Potential is more elusive. However, you can mitigate risk by calibrating and re-calibrating the more enduring micro-skills, competencies and traits that tend to endure over-time regardless of the situation or challenge. If a recently, drafted 18 year-old player can throw a baseball 90 miles per hour—it is very probable—assuming he remains healthy—that he will be throwing the baseball 93 to 95 miles per hour when he is 21 years old. Implication: predictive trait assessments that measure a leaders enduring values and goals, the manner and approach they use to achieve their goals, and the potential “red flag” traits they exhibit under pressure—are all very important measures that help accurately estimate a leaders potential. What also helps is seeing how they act and respond to the tougher situations and challenges that come with larger roles without actually being placed in the larger role (e.g., minor league baseball and its’ various levels are “low risk” simulation environments which test a players potential). In the corporate world, simulation assessments—assessment centers, online leadership simulation assessments and behavioral interviewing are powerful tests of leadership potential especially when combined with trait assessments.

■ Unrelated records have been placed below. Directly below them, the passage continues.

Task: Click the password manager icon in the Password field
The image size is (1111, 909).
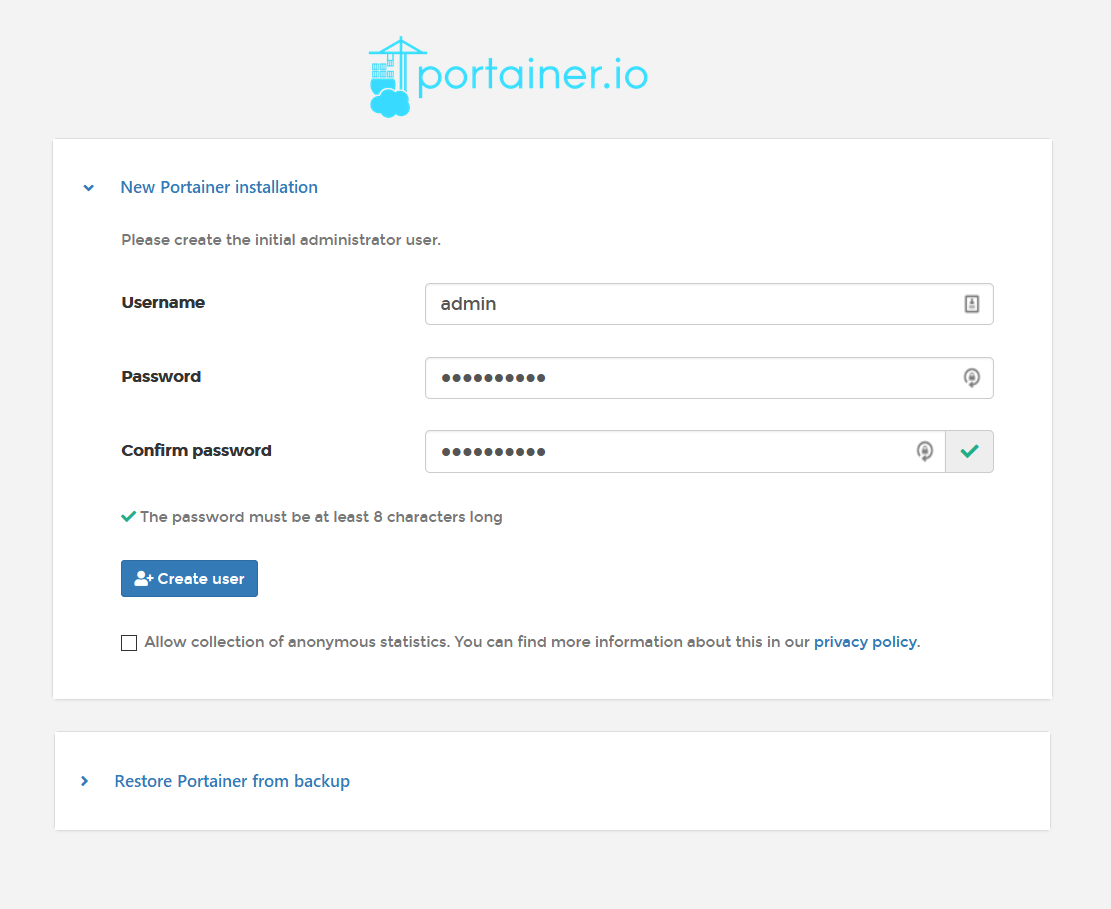Action: click(x=971, y=377)
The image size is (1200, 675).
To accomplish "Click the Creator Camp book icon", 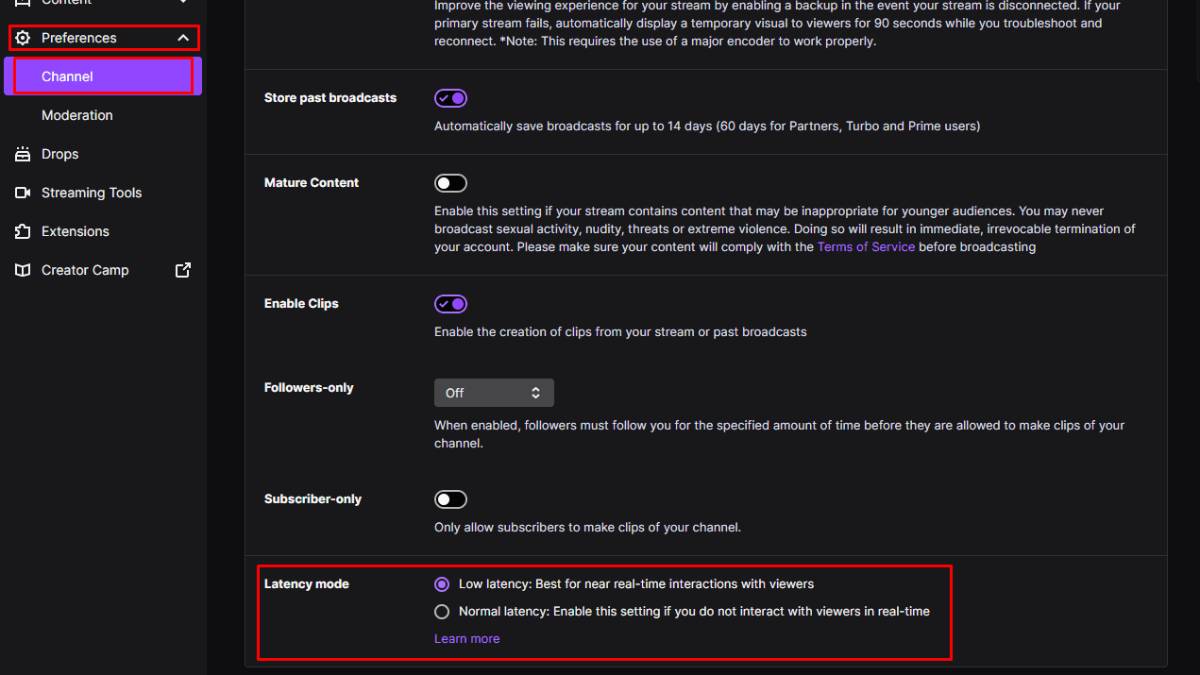I will pyautogui.click(x=22, y=270).
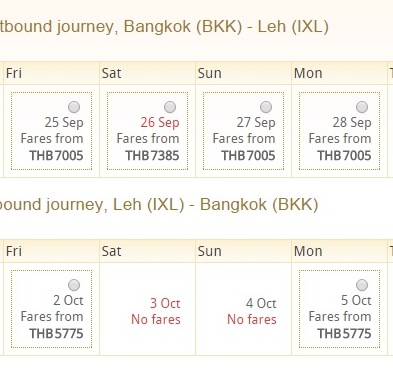
Task: Click THB7005 fare under 28 Sep
Action: pyautogui.click(x=344, y=156)
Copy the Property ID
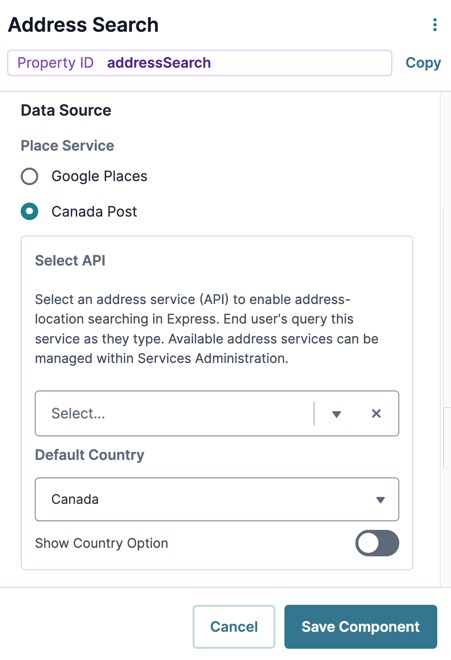 click(x=423, y=63)
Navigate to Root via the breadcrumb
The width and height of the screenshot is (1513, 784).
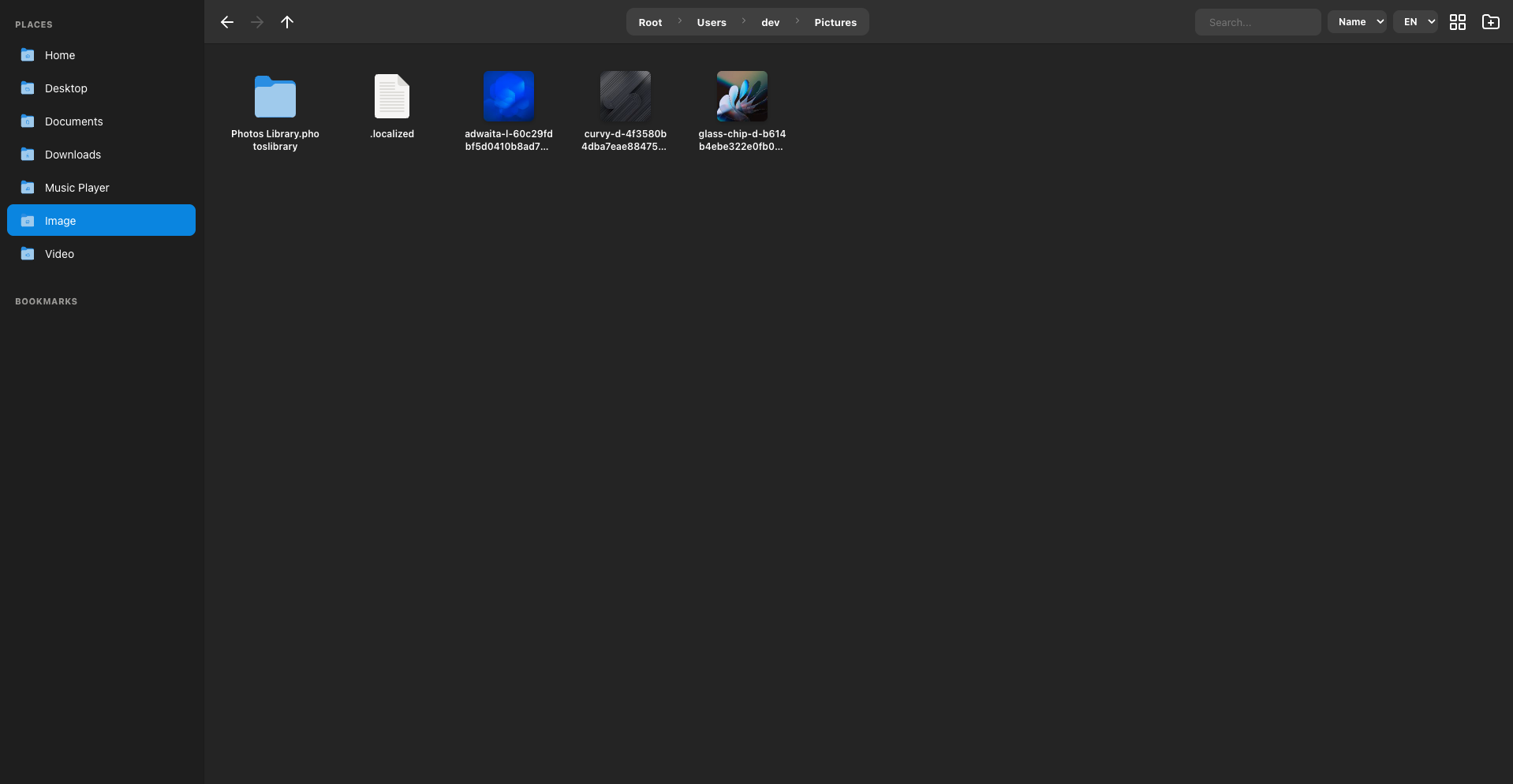[650, 22]
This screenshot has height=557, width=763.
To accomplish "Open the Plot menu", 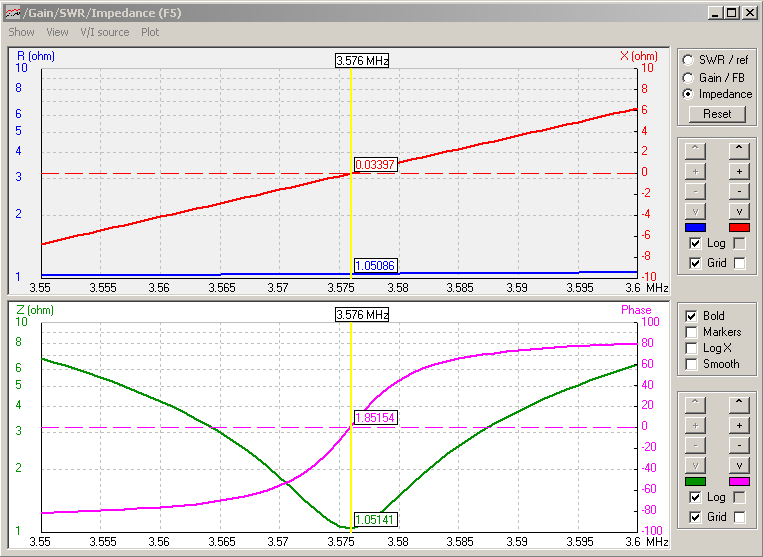I will [150, 32].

Calibrate and re-calibrate performance and potential. The disappointing reality in the corporate world, however, is once an individual is designated “high potential”—invariably they remain a “high potential”. In professional baseball, once you are drafted and deemed “high potential”, you begin an arduous journey in which talent evaluators, scouts and coaches measure and calibrate a players performance, skills and potential—every step of the way—every day. In fact, “high potentials” in professional baseball have no guarantee they will remain on the “list”. Inevitably, most get removed as they are replaced every June by the next wave of “high potentials”. It is “put up or shut up”! Implication: organizations need to become more passionate and diligent about measuring and re-measuring performance and potential and they should use this information to: (1) hold their “high potentials” more accountable so they strive to become the best they can be and (2) drive better succession and development decisions.